Natural communities are recurring assemblages of plants and animals found in particular physical environments. New Hampshire has a fascinating and complex variety of natural communities, from tidal marshes to alpine meadows, riverbanks to mountain slopes, streams to lakes. Each type of natural community has a unique set of environmental conditions that support certain species that have adapted to those conditions. For example, a rich hardwood forest typically has a canopy of sugar maple and white ash underlain by dutchman’s breeches, blue cohosh, and certain other plants, animals, and microbes. This natural community occurs on moist soils enriched with nutrients, and many of the species present grow only under these conditions. Pitch pine/scrub oak barrens, in contrast, develop on extremely dry sand and gravel deposits, and are characterized by drought- and fire-resistant pitch pine, scrub oak, low-bush blueberries, and a variety of rare moths and butterflies that feed on these plants.

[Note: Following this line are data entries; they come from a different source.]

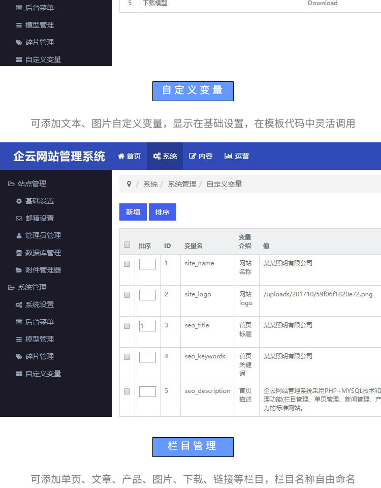Click the database icon for 数据库管理

pyautogui.click(x=19, y=253)
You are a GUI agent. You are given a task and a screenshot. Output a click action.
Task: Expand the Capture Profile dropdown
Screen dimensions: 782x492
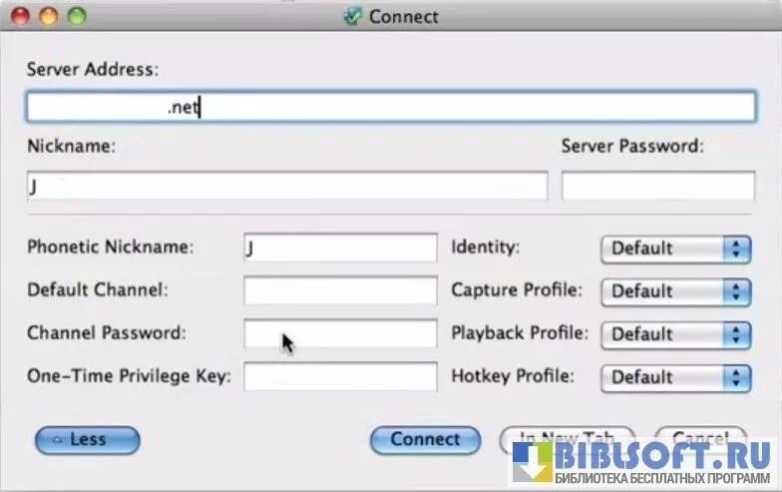[674, 291]
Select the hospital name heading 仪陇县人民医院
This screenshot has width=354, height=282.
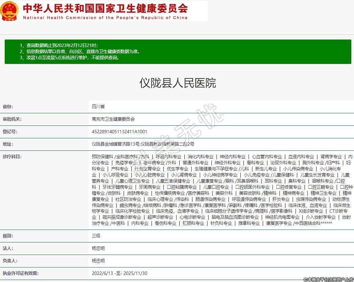178,83
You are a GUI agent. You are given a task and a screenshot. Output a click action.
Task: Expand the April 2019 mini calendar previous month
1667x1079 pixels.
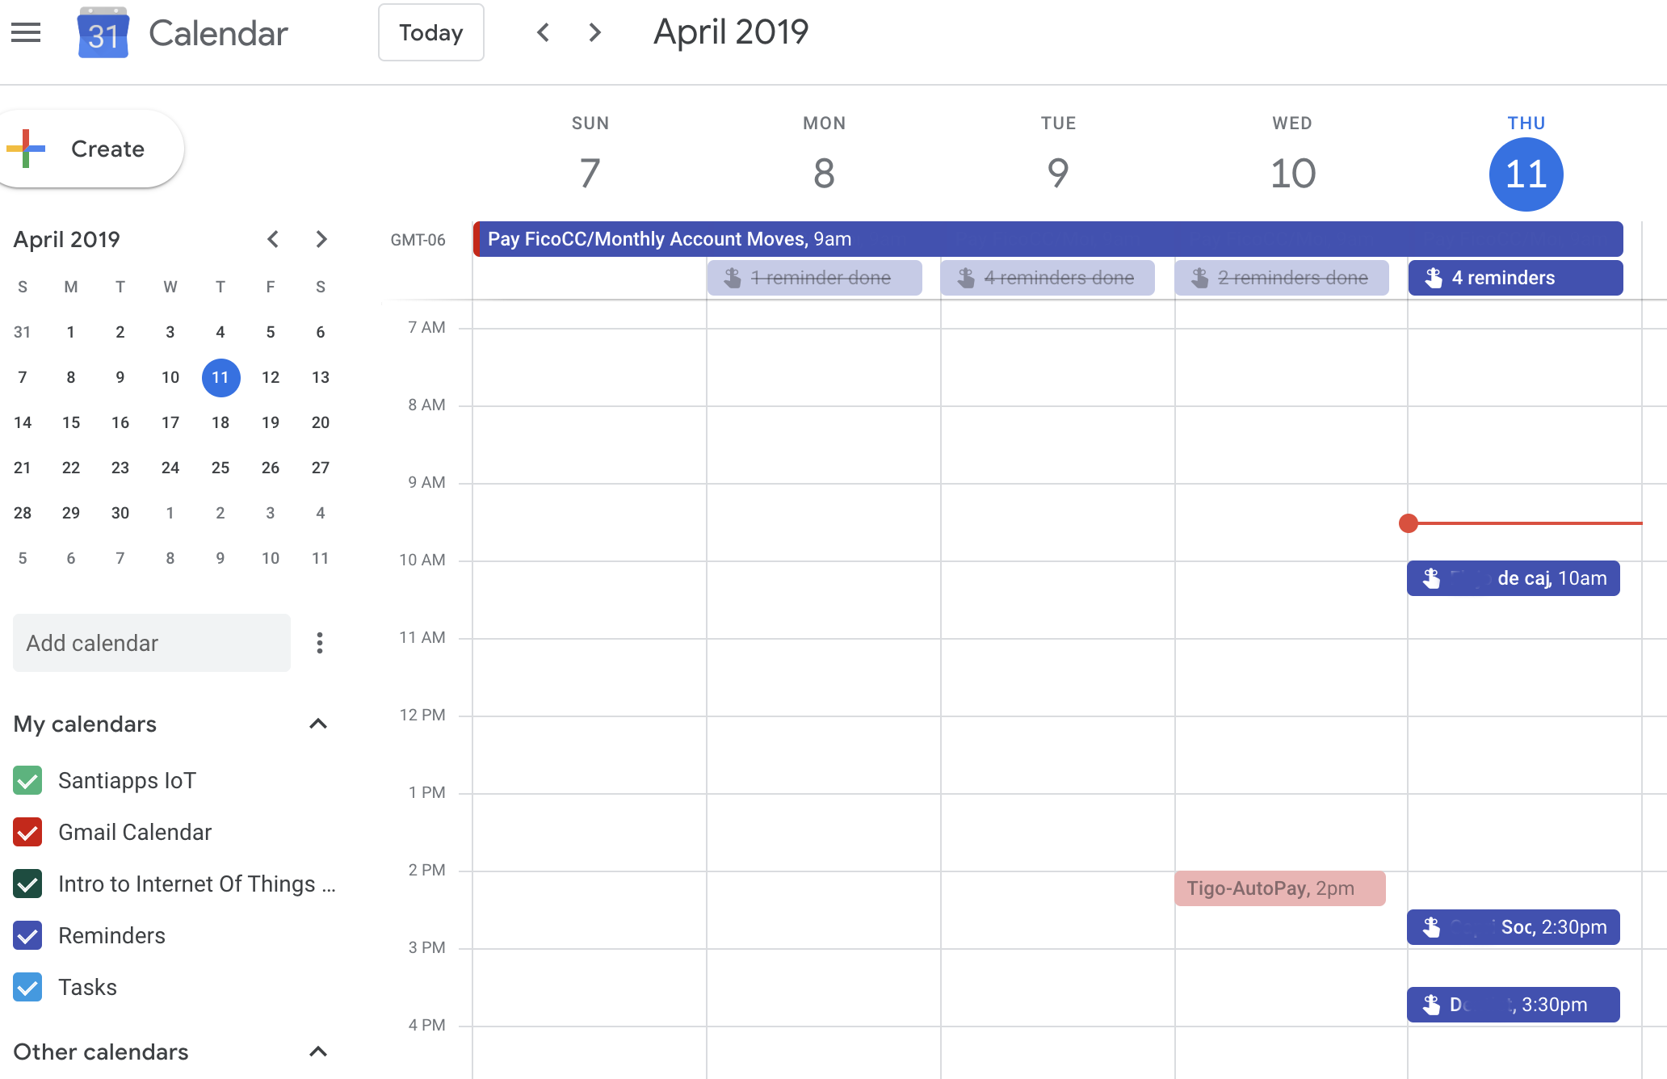click(273, 239)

The NH Natural Heritage Bureau (NH Heritage) has been developing a classification of New Hampshire’s natural community types since 1986. This effort is an outgrowth of natural community classification work undertaken in the northeastern United States by The Nature Conservancy, and ties into similar classifications under development by state natural heritage programs across the country.

Each natural community type is distinguished by three characteristics:

1. a definite plant species composition;

2. a consistent physical structure (such as forest, shrubland, or grassland); and

3. a specific set of physical conditions (such as different combinations of nutrients, drainage, and climate conditions).

Natural communities include both wetland types (e.g., red maple basin swamp) and uplands such as woodlands (e.g., rich red oak-sugar maple/ironwood talus forest/woodland) and forests (e.g., hemlock - beech - oak - pine forest). Some types are rather broadly defined and serve as catchall categories, while others are more precise. A broadly defined community type, such as "shrub swamp," is likely to have greater differences in species composition from one example to another than those in narrowly defined types, such as red pine forests. Further, boundaries between natural community types can be either discrete (and therefore easily identified in the field) or gradual (thus making some areas difficult to map).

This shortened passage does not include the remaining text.